You are viewing a plain text version of this content. The canonical link for it is here.
Posted to reviews@spark.apache.org by viirya <gi...@git.apache.org> on 2017/10/27 05:12:35 UTC

[GitHub] spark pull request #19584: [SPARK-22347][SQL] Disable PythonUDFs in conditio...

GitHub user viirya opened a pull request:

    https://github.com/apache/spark/pull/19584

    [SPARK-22347][SQL] Disable PythonUDFs in conditional expressions

    ## What changes were proposed in this pull request?
    
    Under the current execution mode of Python UDFs, we don't support Python UDFs as branch values or else value in CaseWhen expression. The execution of batch/vectorized Python UDFs evaluates the UDFs in an operator at once. It breaks the semantics of the conditional expressions and causes failures:
    
    ```python
    from pyspark.sql import functions as F, Row, types
    
    def divideByValue():
        def fn(value): return 10 / int(value)
        return F.udf(fn, types.IntegerType())
    
    df = sc.parallelize([Row(x=5), Row(x=0)]).toDF()
    
    x = F.col('x')
    df2 = df.select(F.when((x > 0), divideByValue()(x)))
    df2.show()
    ```
    
    It might not be easy to let it support conditional execution. It also doesn't make much sense in the context of vectorized Python UDFs.
    
    To reduce confusion from end users, this patch disables the usage of Python UDFs in conditional expressions such as CaseWhen, and suggests to implement the condition logic in Python UDFs. It can be very easy to incorporate the condition logic of CaseWhen into the Python UDFs, e.g. for the above example:
    
    ```python
    def divideByValue():
        def fn(value): return 10 / int(value) if (value > 0) else None
        return udf(fn, types.IntegerType())
    
    df2 = df.select(divideByValue()(x))
    df2.show()
    ```
    ```
    +-----+
    |fn(x)|
    +-----+
    |    2|
    | null|
    +-----+
    ```
    
    ## How was this patch tested?
    
    Added python tests.


You can merge this pull request into a Git repository by running:

    $ git pull https://github.com/viirya/spark-1 SPARK-22347-2

Alternatively you can review and apply these changes as the patch at:

    https://github.com/apache/spark/pull/19584.patch

To close this pull request, make a commit to your master/trunk branch
with (at least) the following in the commit message:

    This closes #19584
    
----
commit cb820d59153562e316c535543242a6bdc599bdee
Author: Liang-Chi Hsieh <vi...@gmail.com>
Date:   2017-10-26T11:56:02Z

    Disable PythonUDFs in conditional expressions.

----


---

---------------------------------------------------------------------
To unsubscribe, e-mail: reviews-unsubscribe@spark.apache.org
For additional commands, e-mail: reviews-help@spark.apache.org


[GitHub] spark issue #19584: [SPARK-22347][SQL] Disable PythonUDFs in conditional exp...

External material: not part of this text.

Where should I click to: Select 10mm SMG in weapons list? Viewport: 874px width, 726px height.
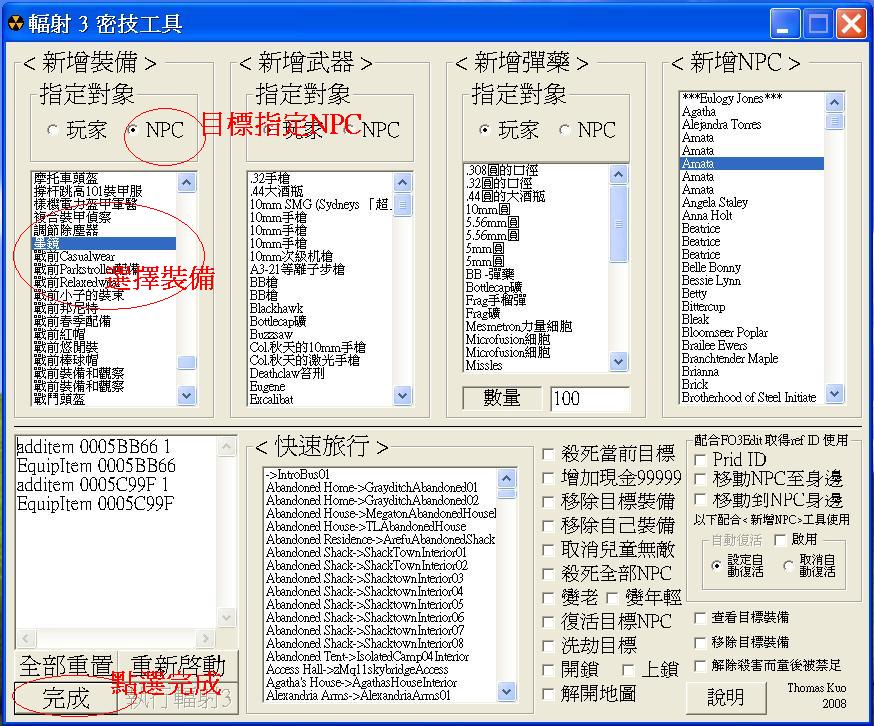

Posted by viirya <gi...@git.apache.org>.
Github user viirya commented on the issue:

    https://github.com/apache/spark/pull/19584
  
    cc @HyukjinKwon @ueshin @BryanCutler @cloud-fan To use Python UDFs in conditional expressions breaks original semantics and possibly causes failure. Currently this patch simply disables this usage.
    
    What do you think about it? 


---

---------------------------------------------------------------------
To unsubscribe, e-mail: reviews-unsubscribe@spark.apache.org
For additional commands, e-mail: reviews-help@spark.apache.org


[GitHub] spark pull request #19584: [SPARK-22347][SQL] Disable PythonUDFs in conditio...

Posted by viirya <gi...@git.apache.org>.
Github user viirya closed the pull request at:

    https://github.com/apache/spark/pull/19584


---

---------------------------------------------------------------------
To unsubscribe, e-mail: reviews-unsubscribe@spark.apache.org
For additional commands, e-mail: reviews-help@spark.apache.org


[GitHub] spark issue #19584: [SPARK-22347][SQL] Disable PythonUDFs in conditional exp...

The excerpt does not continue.